Growing Weed on Lord Clitheroe’s Estate

Growing Weed on Lord Clitheroe’s Estate

For those checking in for tips on outdoor marijuana cultivation, I’m sorry to disappoint. The weed in question here is Himalayan balsam: introduced into parks and gardens by Victorians with a penchant for the exotic, only to rapidly spread along the country’s arteries; the railways, canals, rivers and roads choking the embankments the length and breadth of the country. Around here each summer the river banks are garlanded in their pink flowers. They are non-native, invasive and extremely resilient, with all attempts to eradicate them having had little or no effect and like the rhododendrons are here to stay.

Which got me thinking about what constitutes a native and how long does it take to belong?

It’s a valid question with Brexit upon us and people who have lived and worked here for many years being made to feel as if they don’t really belong. Likewise, the Windrush scandal had the Home Office deporting people back to Britain’s former colony of Jamaica despite having lived here for fifty years. Their residence deemed temporary, while the South Asian community in British Uganda held British passports and were allowed to settle permanently. It seems arbitrary to say the least.

When it comes to flora and fauna the definition is quite specific, with the cut off point for native species being the erosion of the land bridge, separating us from continental Europe at the end of the last Ice Age. Alder and badgers are in, sycamore and brown hares, out – along with ourselves. We, the English/British are not the descendants of those ice age hunter-gatherers, left behind when the seas rose. We are the descendants of migrants from northern and southern Europe who came here and settled in the intervening years. The term Anglo-Saxon was loosely coined to describe the indigenous population after the Norman Conquest. Celts, Saxons, Jutes, Angles, Vikings, descendants of Roman auxiliary troops from Spain, Croatia, Romania. Groups that had over time formed a nation and a common language.

In the last millennium, communities of Flemish, Jewish, German, Irish, French, Italian, African, Caribbean, Polish and near and far eastern people have settled here. It’s part of a continuity that’s been going on for thousands of years. It doesn’t dilute our culture, it is our culture. Which brings me back to what constitutes a native and who is native?

The answer in the scientific sense is none of us. The brown hare, introduced by the Romans 1800 years ago is classed as non-native, which rules out most of us. Referring to ourselves as native or non-native is pointless, where’s the cutoff point? National identity is more about a sense of belonging, of kinship and shared cultural and social values. This applies whether your family roots here go back a generation or a millennium.

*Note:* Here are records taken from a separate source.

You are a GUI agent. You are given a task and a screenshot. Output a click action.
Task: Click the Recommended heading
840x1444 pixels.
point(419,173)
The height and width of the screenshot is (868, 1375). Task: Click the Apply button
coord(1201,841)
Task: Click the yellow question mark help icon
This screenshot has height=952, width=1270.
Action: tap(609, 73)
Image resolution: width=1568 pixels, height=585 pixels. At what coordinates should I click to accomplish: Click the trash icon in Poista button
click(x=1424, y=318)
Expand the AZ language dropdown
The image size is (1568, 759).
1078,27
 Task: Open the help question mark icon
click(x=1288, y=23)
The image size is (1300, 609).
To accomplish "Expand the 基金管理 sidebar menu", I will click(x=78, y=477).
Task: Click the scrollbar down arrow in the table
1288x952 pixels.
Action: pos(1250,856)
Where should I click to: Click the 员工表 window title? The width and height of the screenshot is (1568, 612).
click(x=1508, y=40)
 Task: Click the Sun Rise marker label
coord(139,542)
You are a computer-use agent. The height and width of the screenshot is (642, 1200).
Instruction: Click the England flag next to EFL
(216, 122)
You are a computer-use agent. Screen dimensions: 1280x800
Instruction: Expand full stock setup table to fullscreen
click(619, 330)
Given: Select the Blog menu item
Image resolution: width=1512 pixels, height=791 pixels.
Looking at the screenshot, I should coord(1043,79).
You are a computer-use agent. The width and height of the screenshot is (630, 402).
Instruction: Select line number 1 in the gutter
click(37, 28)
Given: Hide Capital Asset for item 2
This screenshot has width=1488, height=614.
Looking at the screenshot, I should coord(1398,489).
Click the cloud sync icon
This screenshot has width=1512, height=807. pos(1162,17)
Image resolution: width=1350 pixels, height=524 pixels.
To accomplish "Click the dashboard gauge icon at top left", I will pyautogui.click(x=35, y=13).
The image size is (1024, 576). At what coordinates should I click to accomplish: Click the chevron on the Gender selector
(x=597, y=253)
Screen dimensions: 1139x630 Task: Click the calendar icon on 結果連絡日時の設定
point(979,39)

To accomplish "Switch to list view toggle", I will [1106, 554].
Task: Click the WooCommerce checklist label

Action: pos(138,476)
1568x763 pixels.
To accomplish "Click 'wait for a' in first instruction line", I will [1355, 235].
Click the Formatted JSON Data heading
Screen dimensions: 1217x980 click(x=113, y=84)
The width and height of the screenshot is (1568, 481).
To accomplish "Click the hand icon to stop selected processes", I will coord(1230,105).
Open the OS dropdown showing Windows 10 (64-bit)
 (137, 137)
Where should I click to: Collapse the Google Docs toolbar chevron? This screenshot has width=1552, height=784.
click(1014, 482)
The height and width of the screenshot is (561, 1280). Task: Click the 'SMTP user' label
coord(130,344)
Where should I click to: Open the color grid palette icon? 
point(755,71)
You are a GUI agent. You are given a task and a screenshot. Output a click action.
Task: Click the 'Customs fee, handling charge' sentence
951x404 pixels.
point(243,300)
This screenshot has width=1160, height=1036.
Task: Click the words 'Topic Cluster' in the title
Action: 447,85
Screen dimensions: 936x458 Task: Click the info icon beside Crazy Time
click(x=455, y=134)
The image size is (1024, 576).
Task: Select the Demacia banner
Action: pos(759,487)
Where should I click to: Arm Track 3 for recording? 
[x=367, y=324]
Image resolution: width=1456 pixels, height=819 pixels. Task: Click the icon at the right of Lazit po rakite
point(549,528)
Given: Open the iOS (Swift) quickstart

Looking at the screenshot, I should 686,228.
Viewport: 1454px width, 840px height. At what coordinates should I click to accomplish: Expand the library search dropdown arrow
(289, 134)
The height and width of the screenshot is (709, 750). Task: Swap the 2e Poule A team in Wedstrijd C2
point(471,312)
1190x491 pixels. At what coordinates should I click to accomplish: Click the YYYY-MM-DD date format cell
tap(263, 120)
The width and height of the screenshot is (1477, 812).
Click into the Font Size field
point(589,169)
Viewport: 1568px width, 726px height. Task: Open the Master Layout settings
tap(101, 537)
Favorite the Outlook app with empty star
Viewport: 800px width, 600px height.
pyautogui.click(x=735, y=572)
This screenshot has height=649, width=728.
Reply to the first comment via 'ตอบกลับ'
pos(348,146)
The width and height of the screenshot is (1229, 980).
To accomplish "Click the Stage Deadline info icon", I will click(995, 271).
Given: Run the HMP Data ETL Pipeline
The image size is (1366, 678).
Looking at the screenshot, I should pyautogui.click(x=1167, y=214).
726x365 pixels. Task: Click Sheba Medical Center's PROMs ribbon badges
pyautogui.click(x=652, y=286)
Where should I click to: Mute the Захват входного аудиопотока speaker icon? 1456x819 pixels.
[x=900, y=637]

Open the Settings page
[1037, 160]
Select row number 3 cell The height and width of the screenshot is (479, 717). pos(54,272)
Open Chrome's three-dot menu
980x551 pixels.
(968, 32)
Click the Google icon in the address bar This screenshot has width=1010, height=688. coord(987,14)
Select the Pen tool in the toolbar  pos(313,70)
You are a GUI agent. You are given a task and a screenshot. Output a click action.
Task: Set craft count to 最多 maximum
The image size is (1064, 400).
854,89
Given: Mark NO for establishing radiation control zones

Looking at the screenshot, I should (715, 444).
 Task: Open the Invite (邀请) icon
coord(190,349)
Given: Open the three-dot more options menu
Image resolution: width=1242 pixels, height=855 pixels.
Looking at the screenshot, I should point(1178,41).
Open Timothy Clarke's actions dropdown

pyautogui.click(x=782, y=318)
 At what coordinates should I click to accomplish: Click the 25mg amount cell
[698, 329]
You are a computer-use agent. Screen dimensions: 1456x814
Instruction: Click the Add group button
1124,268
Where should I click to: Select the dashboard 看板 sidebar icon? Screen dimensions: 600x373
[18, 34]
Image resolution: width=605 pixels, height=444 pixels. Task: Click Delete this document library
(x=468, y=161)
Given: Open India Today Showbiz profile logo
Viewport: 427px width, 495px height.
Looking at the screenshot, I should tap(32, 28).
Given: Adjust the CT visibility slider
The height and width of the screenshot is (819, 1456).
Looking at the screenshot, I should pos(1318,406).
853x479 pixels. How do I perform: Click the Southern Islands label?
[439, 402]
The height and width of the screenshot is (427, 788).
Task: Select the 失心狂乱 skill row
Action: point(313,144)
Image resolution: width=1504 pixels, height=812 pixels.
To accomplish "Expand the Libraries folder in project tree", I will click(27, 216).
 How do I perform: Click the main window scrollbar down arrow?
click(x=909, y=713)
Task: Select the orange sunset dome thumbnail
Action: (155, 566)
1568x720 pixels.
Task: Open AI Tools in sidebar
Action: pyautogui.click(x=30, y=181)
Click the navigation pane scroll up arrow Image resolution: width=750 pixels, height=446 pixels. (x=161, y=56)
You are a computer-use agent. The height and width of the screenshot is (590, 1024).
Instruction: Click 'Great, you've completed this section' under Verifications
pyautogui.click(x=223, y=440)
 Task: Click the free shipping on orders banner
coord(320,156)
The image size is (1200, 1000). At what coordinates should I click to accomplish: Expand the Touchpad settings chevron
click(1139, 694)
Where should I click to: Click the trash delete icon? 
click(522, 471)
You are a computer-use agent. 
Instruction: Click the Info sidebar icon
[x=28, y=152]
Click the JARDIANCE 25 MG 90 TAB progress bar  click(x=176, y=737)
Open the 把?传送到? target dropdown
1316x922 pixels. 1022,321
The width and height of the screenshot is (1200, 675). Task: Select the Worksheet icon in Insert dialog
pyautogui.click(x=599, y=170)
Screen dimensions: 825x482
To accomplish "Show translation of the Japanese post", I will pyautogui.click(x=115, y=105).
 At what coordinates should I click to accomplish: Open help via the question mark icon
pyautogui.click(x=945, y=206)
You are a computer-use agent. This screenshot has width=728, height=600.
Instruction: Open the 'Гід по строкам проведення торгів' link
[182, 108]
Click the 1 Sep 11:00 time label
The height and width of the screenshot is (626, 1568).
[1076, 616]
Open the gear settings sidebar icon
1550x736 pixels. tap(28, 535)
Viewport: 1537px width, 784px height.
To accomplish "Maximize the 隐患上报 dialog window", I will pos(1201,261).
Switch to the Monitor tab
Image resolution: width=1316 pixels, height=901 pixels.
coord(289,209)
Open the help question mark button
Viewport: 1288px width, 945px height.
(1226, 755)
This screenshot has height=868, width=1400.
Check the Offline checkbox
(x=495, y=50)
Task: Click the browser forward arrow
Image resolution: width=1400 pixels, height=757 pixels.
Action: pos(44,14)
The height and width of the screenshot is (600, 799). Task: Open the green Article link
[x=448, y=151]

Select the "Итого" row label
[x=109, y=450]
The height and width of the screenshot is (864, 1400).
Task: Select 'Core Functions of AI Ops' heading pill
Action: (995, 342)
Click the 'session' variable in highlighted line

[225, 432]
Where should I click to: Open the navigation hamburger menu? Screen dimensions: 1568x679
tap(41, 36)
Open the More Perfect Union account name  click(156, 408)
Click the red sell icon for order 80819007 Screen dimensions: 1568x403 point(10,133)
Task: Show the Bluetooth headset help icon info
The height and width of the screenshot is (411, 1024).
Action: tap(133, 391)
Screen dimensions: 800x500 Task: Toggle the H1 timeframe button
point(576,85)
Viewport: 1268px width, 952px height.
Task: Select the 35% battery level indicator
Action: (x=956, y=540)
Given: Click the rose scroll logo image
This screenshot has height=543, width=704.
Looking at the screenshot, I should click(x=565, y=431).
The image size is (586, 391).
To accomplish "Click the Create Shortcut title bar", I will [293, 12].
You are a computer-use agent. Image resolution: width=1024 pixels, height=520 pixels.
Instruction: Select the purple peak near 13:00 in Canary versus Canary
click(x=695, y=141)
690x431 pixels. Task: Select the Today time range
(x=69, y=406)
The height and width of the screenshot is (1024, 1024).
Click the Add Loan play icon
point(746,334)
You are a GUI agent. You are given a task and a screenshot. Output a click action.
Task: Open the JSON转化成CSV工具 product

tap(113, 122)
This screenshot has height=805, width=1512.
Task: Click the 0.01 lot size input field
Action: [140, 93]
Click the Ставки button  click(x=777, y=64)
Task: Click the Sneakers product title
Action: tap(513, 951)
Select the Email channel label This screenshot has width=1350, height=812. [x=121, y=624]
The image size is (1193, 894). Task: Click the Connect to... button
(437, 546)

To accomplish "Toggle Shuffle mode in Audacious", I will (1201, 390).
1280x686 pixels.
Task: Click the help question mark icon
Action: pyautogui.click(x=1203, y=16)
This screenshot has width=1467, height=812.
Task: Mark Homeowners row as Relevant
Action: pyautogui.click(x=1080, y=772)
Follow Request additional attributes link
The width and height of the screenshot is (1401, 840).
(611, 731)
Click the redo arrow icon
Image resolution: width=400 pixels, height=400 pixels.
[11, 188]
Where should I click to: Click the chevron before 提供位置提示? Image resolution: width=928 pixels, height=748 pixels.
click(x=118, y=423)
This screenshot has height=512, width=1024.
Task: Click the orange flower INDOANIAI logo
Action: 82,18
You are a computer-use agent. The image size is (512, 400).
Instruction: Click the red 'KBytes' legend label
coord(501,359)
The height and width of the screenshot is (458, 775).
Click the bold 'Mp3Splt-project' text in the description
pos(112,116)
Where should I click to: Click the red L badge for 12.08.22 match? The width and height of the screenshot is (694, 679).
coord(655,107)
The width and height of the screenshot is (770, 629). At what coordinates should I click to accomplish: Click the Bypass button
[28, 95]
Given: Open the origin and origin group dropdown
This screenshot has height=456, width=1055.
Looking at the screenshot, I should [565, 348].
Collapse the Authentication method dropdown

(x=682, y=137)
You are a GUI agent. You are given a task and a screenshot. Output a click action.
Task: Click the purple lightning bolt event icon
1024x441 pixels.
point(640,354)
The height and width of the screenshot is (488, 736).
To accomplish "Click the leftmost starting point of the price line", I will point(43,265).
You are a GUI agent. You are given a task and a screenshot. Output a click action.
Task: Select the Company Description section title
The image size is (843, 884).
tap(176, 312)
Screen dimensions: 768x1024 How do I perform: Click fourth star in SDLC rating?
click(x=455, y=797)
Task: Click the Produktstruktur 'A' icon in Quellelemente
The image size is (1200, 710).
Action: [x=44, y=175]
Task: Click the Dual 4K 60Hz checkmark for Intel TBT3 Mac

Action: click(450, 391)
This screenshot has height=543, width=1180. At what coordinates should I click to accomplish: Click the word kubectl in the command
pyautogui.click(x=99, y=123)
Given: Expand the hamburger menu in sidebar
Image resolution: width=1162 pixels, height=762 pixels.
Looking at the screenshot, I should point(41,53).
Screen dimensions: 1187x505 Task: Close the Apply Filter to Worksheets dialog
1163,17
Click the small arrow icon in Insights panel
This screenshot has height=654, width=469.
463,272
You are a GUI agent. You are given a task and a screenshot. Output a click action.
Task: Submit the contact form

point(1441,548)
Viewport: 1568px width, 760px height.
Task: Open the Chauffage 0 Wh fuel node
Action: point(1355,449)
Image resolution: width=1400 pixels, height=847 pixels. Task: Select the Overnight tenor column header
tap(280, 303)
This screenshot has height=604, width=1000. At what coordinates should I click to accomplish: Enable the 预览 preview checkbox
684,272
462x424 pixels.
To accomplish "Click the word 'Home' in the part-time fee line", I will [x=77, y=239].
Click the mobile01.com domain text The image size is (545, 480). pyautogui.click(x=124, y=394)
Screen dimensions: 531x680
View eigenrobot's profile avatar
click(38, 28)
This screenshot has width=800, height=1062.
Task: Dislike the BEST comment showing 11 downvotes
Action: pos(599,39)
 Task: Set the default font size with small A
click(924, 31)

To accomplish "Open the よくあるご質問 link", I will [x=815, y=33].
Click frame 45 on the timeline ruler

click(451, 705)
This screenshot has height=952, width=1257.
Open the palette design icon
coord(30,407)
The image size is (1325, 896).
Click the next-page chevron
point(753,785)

To give a few examples: Nigel Farage (French), Boris Johnson (French/Turkish) The Queen (German) Mark Ward (Anglo-Saxon). And while some of us may have been here longer than others, none of us are native in the true sense; we simply belong here.

Next month: Trespassing on the Duke of Westminster’s Land

9 Comments

  1. We, of course, have Trump who is half German and half Scots but have, to date, found know one to take him. We have many that feel letting in immigrants will destroy the place. The 41 native American tribes agree feeling they should have never allowed the Mayflower to land at Plymouth Rock.

    • If he’s entitled to a German passport, maybe you should follow our Home Secretary’s lead on problem duel-nationals and strip him of his American citizenship?
      I’m sorry about the Indians – that’s your Declaration of Independence for you?

      • It was the British that came up with the idea of scalping people so they could pay the Indians to kill settlers & French military.

    • I must correct you – If you’re not a Native American Indian then you must be an immigrant – and the ‘place being destroyed’ from the ‘first peoples’ (as I prefer to call them) perspective is already ruined for them: so that boat has already sailed. So, the immigrants have not so much destroyed the place as made the place. At the expense of the ‘first people’ of course.

  2. Who would have thought Mark Ward was more ‘English’ than the Queen?

  3. As a callow youth, I relished the embraces of a fine young lady under that bridge. Not too long ago I found myself doing business with a bloke, a little younger than I, who introduced me to his wife. Shit happens. But thankfully the lady and I swerved any visible embarrasment. However, when he started talking about their kids, I made my excuses and fucked off smartly. I used to drive over that bridge with a gleam in my eye. Now it’s a chill at the bone.

    • It’s all just water under the bridge.